A man is reflected in the Citibank logo in Tokyo November 5, 2007. REUTERS/Toru Hanai

A man is reflected in the Citibank logo in Tokyo November 5, 2007.

Credit: Reuters/Toru Hanai

TOKYO | Fri Jun 6, 2008 6:34am EDT

TOKYO (Reuters) - Citigroup (C.N) will shut down its remaining Japanese consumer lending outlets and automated loan machines, as the subprime-hit bank continues its retreat from Japan's troubled moneylending industry.

Citigroup, which operates a consumer lender under the brand name Dic, said on Friday it would close its last 32 outlets and 540 unmanned loan machines and suspend marketing the brand.

Japan's once-mighty consumer finance industry has been crippled by tighter regulation lowering maximum interest rates, and legal rulings that have forced firms to repay previous charges now deemed illegally high.

Another U.S. firm, General Electric Co (GE.N), has been looking to sell its Japanese consumer finance unit for about a year.

Media reports have said midsize lender Shinsei Bank (8303.T) is likely to buy the GE unit, which is known under the brand name Lake.

But Citigroup, which has suffered more than $45 billion in write-downs and credit losses since last summer, does not intend to completely exit the consumer finance business in the world's second-largest economy.

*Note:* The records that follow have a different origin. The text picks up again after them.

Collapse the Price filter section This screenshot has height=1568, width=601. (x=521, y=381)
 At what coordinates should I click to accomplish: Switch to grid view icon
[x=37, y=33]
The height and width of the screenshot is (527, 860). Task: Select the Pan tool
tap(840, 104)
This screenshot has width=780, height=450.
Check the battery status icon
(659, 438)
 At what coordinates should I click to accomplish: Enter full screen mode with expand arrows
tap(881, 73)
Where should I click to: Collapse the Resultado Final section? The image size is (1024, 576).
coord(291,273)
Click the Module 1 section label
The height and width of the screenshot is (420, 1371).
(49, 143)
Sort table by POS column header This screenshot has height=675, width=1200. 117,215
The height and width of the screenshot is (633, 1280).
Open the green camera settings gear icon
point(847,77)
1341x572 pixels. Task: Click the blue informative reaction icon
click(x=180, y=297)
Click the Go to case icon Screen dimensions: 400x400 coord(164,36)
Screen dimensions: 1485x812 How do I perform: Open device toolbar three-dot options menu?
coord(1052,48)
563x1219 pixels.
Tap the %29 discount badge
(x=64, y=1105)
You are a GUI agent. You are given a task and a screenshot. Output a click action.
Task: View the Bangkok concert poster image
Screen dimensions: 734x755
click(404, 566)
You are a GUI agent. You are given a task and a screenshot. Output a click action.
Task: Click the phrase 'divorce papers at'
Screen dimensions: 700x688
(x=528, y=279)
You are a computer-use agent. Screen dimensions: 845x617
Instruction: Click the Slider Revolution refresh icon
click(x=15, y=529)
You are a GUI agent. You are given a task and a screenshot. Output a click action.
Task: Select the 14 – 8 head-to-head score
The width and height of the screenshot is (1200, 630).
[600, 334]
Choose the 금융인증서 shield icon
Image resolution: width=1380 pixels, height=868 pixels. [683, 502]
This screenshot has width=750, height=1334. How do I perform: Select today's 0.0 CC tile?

The U.S. bank said in a statement it would "reduce" new consumer lending. A spokeswoman for Citigroup in Tokyo, Atsuko Yoshitsugu, said the business would continue to have an online presence.

Many consumer lenders have fallen deep into the red, forcing some to tie up with Japanese banks for funding.

Others, such as Citigroup, have steadily pared down their branch networks. In 2002, the U.S. bank had 903 consumer outlets in Japan. By January 2007 the number had fallen to 320.

The remaining 32 outlets will be closed over the next 12 months, Citigroup said in a statement.

Another Citigroup spokeswoman, Chikako Oki, declined to comment on the unit's outstanding loan balance, its number of customers or annual revenues.